Selected extract |

- Also known as: O.Y.G redruM 781, @Bighomierum
- Born: Jermaine Carter July 22, 1972, Bronx, New York, U.S.
- Origin: Inglewood, California, U.S.
- Died: October 30, 2021 (aged 49)
- Genres: Hip hop
- Occupations: Rapper; producer;
- Instrument: Vocals
- Years active: 1992–2021
- Labels: Death Row (1993–1994) Warlock Records Come Get It Records LLC
- Website: www.oygredrum781.com

= O.Y.G Redrum 781 =

American rapper (1972–2021)

RedruM 781 (born Jermaine Carter) (July 22, 1972 - October 30, 2021) was an American rapper from Inglewood, California. RedruM 781, Tweedy Bird Loc and producer Ronnie Phillips organized the hip hop project Bloods & Crips, a collaboration between Bloods and Crips members. He was a Piru gang member himself. redruM 781 is also known for his key role on "Bangin' on Wax", he and his fellow female MC Bloody Mary were the two key players for getting this particular Bangin' on Wax project off the ground. He was the cousin of the rapper Kurupt, with whom they had a long-time beef.

==History==
Carter was born in Bronx, New York. He resided with his mother and young brother there until the age of 5, when he relocated to Inglewood, California with his family. Unfamiliar with their new surroundings and because of the infestation of drug dealers and addicts, pimps and prostitutes, hustlers, and gang-bangers, his mother feared when he and his young sibling would try to venture outside. Eventually his younger brother was initiated into the Avenue Piru Blood Gang (APG's, in Inglewood, CA); being fearful for his little brother's safety RedRum soon found himself being initiated into the same gang to protect his younger brother. He began to write and rhyme, to express his life experiences through his music. He actively started rapping when he attended Morningside High School, winning several talent shows and contests.

Work to do |
(a) Echo verbatim the portion of the O.Y.G Redrum 781 biography running from "- Genres: Hip" down to "American rapper (1972–2021)".
(b) According to the O.Y.G Redrum 781 biography, which school was Carter attending when he actively started rapping?

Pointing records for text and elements
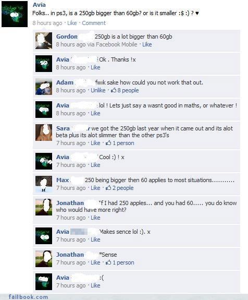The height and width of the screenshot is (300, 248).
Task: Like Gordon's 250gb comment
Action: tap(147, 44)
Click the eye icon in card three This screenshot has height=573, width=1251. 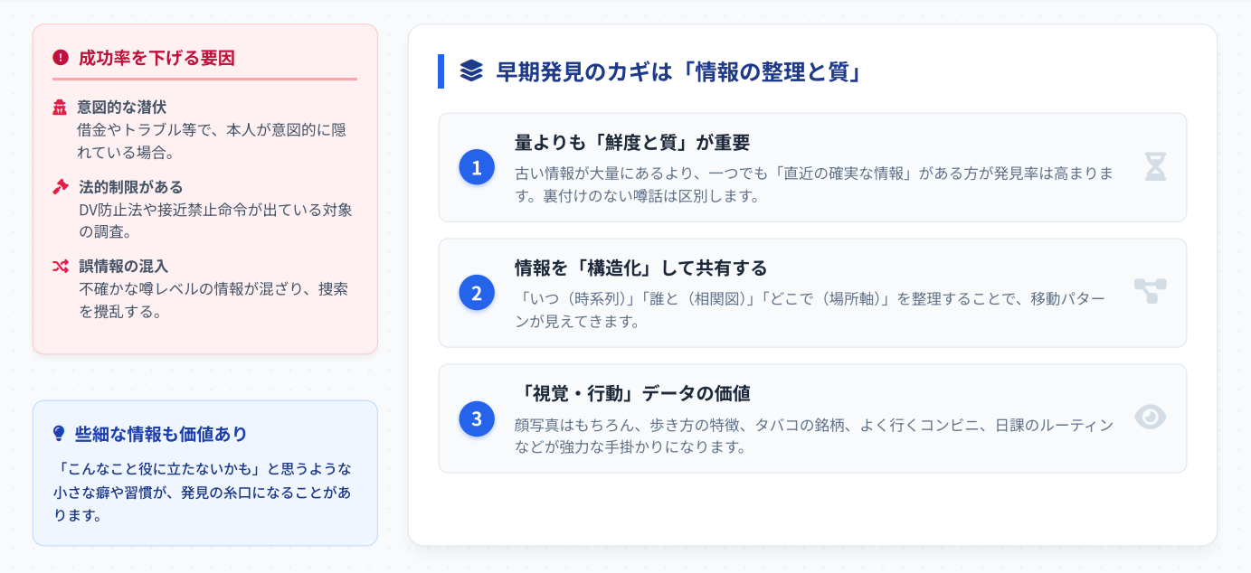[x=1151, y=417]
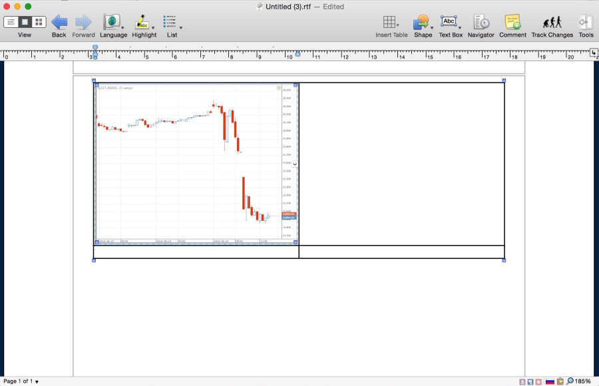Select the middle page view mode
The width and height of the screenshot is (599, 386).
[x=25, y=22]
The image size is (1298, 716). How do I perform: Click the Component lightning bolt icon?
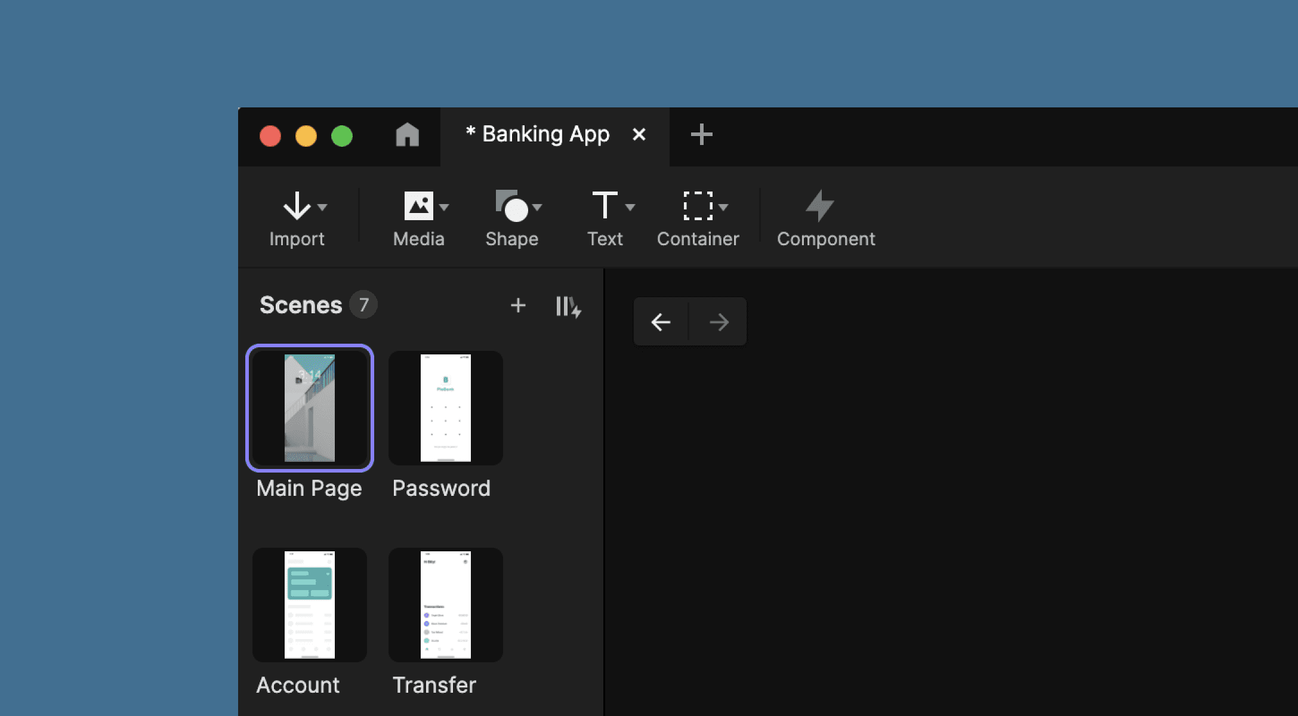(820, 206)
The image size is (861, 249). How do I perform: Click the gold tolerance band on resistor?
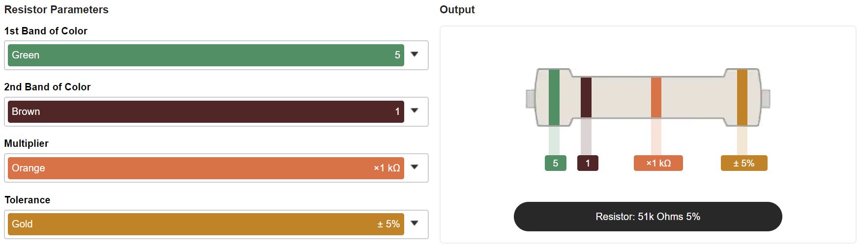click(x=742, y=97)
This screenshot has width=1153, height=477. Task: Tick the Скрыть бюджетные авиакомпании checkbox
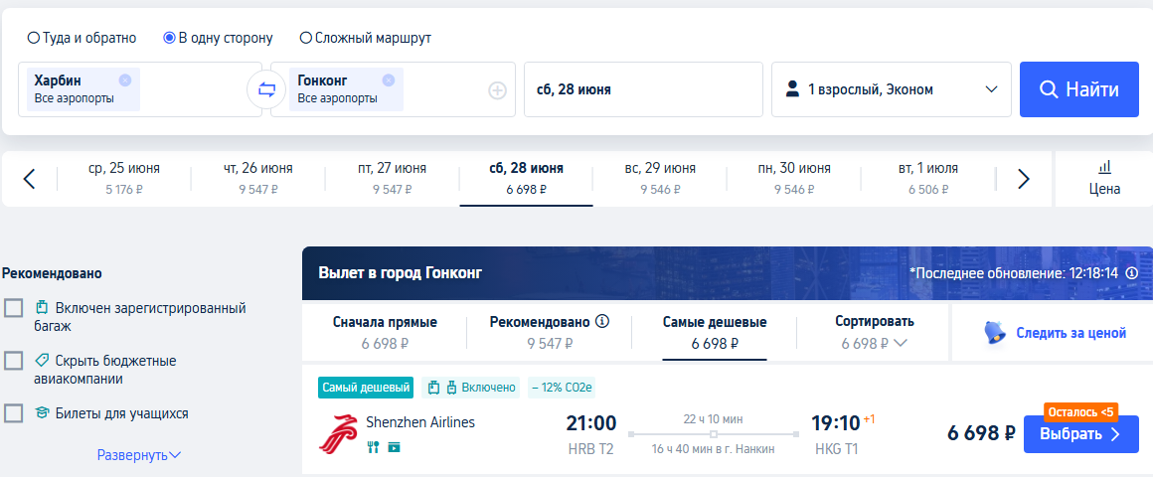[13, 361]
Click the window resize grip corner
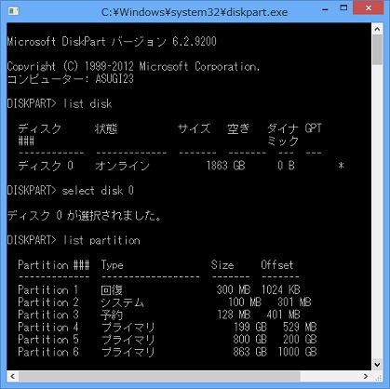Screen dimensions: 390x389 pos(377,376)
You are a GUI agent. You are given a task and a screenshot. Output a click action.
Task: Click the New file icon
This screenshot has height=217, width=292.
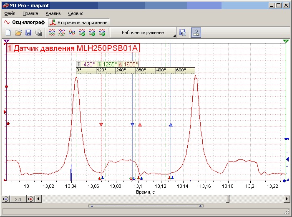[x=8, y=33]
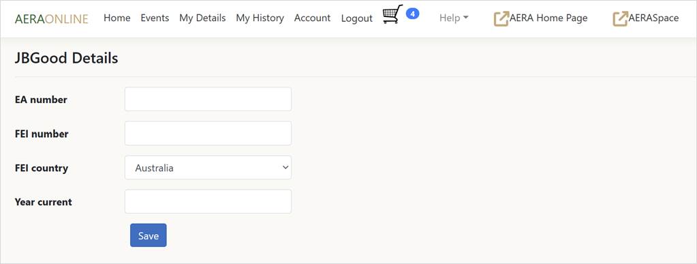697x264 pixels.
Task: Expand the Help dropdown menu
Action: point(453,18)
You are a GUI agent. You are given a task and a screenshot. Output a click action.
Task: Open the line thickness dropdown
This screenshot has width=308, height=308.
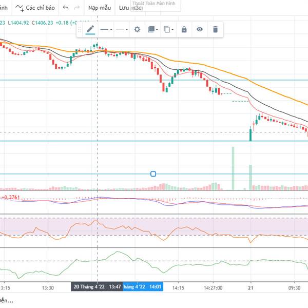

Solutions to each task |
(a)
- Genres: Hip hop
- Occupations: Rapper; producer;
- Instrument: Vocals
- Years active: 1992–2021
- Labels: Death Row (1993–1994) Warlock Records Come Get It Records LLC
- Website: www.oygredrum781.com

= O.Y.G Redrum 781 =

American rapper (1972–2021)

(b) Morningside High School.